The latest edition of a major tracking study finds that internationalisation efforts are accelerating among US colleges, with a greater emphasis on international student recruitment and revenue generation than in previous years.
Released today, Mapping Internationalization on U.S. Campuses: 2017 is the fourth edition of a comprehensive study carried out every five years by the American Council on Education (ACE). This year’s mapping survey was sent to chief academic officers, provosts, senior international officers, institutional researchers, and presidents of US colleges between February and October 2016. ACE subsequently received 1,164 completed surveys for an overall response rate of just under 40% – meaning the 2017 mapping effort set new records both for total number of responses and also response rate.
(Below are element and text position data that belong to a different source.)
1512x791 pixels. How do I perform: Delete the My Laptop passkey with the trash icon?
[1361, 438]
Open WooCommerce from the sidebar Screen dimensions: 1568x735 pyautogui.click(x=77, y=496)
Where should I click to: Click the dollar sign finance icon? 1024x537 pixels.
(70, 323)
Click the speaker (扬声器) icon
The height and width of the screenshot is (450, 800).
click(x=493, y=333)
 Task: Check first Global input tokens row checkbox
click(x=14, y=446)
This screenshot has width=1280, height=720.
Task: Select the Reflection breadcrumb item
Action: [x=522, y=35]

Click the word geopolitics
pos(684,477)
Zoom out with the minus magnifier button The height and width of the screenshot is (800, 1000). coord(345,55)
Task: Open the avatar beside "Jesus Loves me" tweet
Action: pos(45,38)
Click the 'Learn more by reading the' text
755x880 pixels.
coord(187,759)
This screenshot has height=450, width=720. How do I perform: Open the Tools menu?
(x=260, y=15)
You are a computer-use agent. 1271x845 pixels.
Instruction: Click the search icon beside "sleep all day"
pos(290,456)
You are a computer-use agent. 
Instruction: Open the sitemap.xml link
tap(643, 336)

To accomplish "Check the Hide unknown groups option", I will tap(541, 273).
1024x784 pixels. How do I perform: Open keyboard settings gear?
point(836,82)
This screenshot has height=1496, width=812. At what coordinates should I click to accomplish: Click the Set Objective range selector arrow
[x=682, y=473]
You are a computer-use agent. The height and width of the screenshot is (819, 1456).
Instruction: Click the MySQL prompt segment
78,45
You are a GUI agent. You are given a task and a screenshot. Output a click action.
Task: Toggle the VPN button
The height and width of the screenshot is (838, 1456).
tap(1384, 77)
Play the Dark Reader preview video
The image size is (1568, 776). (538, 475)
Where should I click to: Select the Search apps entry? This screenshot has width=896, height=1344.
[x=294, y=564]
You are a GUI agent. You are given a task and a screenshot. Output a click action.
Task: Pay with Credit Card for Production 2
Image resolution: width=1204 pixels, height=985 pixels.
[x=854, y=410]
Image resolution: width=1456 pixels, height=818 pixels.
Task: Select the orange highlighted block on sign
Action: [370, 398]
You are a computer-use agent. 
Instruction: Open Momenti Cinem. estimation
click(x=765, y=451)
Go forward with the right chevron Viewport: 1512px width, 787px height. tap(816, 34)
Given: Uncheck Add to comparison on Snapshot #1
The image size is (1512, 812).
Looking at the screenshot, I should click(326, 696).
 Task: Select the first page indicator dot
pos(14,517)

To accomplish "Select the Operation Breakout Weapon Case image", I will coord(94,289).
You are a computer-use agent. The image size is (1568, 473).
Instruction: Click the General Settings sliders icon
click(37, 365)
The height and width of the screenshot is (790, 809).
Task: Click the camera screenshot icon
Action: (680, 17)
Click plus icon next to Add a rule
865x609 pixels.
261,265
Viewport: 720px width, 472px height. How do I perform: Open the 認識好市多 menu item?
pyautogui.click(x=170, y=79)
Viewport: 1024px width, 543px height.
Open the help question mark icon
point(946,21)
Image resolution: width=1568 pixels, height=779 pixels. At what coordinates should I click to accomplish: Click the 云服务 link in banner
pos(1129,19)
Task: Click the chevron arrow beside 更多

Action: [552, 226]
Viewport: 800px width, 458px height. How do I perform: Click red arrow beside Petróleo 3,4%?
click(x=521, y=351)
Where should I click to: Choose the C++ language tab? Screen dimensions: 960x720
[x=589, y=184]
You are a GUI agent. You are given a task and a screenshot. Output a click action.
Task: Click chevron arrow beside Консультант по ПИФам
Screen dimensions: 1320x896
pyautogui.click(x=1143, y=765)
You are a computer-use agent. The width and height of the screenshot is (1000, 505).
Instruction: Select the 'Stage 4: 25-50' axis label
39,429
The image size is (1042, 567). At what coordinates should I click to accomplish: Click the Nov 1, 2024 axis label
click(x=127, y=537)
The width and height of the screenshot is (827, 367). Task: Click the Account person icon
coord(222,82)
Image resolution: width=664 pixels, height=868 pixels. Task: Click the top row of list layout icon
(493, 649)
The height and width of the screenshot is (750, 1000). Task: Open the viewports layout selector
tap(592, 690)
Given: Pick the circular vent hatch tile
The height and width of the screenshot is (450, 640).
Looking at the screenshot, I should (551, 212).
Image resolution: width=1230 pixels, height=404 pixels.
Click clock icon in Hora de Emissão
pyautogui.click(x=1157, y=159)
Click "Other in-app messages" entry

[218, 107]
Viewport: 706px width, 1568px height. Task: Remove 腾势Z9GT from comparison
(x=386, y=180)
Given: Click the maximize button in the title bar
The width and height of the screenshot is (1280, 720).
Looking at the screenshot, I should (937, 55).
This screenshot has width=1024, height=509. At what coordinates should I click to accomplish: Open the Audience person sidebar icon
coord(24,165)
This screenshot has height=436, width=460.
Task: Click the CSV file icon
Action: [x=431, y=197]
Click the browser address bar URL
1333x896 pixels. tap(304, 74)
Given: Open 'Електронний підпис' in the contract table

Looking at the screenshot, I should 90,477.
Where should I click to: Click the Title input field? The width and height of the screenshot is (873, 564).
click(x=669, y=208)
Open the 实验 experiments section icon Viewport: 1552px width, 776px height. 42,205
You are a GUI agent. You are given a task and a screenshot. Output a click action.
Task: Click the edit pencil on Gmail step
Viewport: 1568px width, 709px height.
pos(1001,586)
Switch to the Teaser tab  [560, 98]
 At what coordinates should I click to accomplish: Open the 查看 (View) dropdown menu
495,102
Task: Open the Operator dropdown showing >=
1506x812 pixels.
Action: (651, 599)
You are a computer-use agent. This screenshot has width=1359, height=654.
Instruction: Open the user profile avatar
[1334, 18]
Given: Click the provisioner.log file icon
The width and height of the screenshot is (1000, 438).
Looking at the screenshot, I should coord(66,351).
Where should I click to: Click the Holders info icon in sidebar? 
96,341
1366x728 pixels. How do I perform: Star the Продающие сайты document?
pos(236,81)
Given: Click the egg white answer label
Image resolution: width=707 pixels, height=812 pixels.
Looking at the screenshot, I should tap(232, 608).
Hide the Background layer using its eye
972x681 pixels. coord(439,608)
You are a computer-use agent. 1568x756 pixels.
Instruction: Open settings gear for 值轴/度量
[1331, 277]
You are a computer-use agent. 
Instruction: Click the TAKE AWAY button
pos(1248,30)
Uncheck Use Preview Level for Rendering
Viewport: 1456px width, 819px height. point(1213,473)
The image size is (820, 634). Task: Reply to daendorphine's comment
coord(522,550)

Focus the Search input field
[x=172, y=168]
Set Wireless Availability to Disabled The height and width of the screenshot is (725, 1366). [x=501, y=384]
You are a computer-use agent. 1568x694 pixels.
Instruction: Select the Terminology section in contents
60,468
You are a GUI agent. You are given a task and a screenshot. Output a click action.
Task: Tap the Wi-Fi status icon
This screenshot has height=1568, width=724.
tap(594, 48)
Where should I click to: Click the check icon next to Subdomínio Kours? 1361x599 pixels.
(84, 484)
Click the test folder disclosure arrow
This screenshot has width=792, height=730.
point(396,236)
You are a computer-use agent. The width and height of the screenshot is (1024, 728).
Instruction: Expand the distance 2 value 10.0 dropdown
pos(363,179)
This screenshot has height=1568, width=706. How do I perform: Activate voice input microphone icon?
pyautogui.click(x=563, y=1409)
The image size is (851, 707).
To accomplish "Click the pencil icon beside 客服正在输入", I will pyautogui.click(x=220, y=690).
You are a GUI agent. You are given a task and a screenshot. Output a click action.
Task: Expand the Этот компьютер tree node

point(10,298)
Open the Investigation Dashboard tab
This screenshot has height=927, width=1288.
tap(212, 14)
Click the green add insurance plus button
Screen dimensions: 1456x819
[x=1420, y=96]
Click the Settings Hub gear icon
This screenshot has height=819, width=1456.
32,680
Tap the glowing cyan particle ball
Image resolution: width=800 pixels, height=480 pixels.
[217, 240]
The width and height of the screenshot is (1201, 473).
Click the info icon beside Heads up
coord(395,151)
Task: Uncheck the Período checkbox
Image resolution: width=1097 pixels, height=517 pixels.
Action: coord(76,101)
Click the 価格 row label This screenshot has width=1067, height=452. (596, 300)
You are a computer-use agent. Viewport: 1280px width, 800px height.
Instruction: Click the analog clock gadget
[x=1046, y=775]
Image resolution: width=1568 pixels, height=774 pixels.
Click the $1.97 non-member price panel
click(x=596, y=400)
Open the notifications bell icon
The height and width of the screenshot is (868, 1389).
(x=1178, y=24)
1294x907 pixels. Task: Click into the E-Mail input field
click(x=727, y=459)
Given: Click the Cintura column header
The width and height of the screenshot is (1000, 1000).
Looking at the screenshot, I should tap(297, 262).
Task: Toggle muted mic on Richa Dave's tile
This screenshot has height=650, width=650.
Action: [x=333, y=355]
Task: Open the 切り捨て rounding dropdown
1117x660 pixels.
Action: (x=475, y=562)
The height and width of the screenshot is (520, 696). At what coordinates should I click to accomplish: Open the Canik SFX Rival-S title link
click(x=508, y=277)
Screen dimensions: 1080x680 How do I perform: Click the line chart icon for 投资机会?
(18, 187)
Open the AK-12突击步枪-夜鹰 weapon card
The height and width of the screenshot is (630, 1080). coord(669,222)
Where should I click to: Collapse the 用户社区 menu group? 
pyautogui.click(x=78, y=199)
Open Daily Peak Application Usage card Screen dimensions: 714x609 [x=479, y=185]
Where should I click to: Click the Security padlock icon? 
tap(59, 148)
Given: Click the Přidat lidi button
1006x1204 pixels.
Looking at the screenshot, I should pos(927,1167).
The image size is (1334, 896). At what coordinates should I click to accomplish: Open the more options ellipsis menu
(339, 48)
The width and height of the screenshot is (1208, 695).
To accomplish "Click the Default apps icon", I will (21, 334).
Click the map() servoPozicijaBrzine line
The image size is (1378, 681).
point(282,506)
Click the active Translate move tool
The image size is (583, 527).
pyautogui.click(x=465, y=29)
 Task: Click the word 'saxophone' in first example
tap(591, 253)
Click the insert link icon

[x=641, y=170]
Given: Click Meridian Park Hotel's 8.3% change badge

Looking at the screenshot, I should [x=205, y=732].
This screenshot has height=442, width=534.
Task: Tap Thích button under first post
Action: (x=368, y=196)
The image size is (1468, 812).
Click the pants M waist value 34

“Comprehensive data on the institutionalised practice and policy of internationalisation – which Mapping provides – uncovers the realities of how internationalisation is playing out on campuses and gives a detailed picture of how trends progress over time,” said ACE President Molly Corbett Broad. “Most vitally, I think it helps institutions ask – and answer – ‘Where do we go from here?’”
The top-level finding for 2017 is that US institutions are expanding their internationalisation efforts. As the following chart reflects, nearly 30% of respondents report “very high” or “high” levels of international activity within their respective institutions, as opposed to the 21% who indicated the same during ACE’s last mapping effort in 2011.
Reported overall level of internationalisation among US colleges, 2011 and 2016. Source: ACE
When asked why they were internationalising, US colleges cited “improving student preparedness for a global era” as their main motivator, followed by “diversifying students, faculty, and staff at the home campus” and “becoming more attractive to prospective students at home and overseas”. These responses are consistent with the last mapping survey in 2011, but interestingly “revenue generation” moved up to the number four spot in this year’s survey (whereas it was the sixth-ranked factor in 2011) suggesting, as ACE notes, “an increased (or at least more overt) focus on [revenue] as a goal.”
In terms of the international activities prioritised by US institutions, “increasing study abroad for US students” was the number one area followed immediately by “recruiting international students” and “partnerships with institutions”.
The survey report adds: “While student mobility has consistently been a focus of internationalisation efforts, the 2016 data indicate an increasingly sharp emphasis on this area relative to other aspects of internationalisation…This is reflected in stated priorities, as well as resource allocations for education abroad and international student recruiting – including a marked increase in the percentage of institutions that engage overseas [education agents].”
Setting up shop
ACE also notes that more US colleges are now relying on a single international office on campus to drive internationalisation efforts. There was a 22% increase in the 2016 survey (compared to 2011) of colleges reporting that internationalisation is led by a dedicated international office. Slightly more than half of responding colleges (53%) now also have a full-time management staffing position overseeing international within the institution – this marks a 13% increase in such staffing provisions since 2011.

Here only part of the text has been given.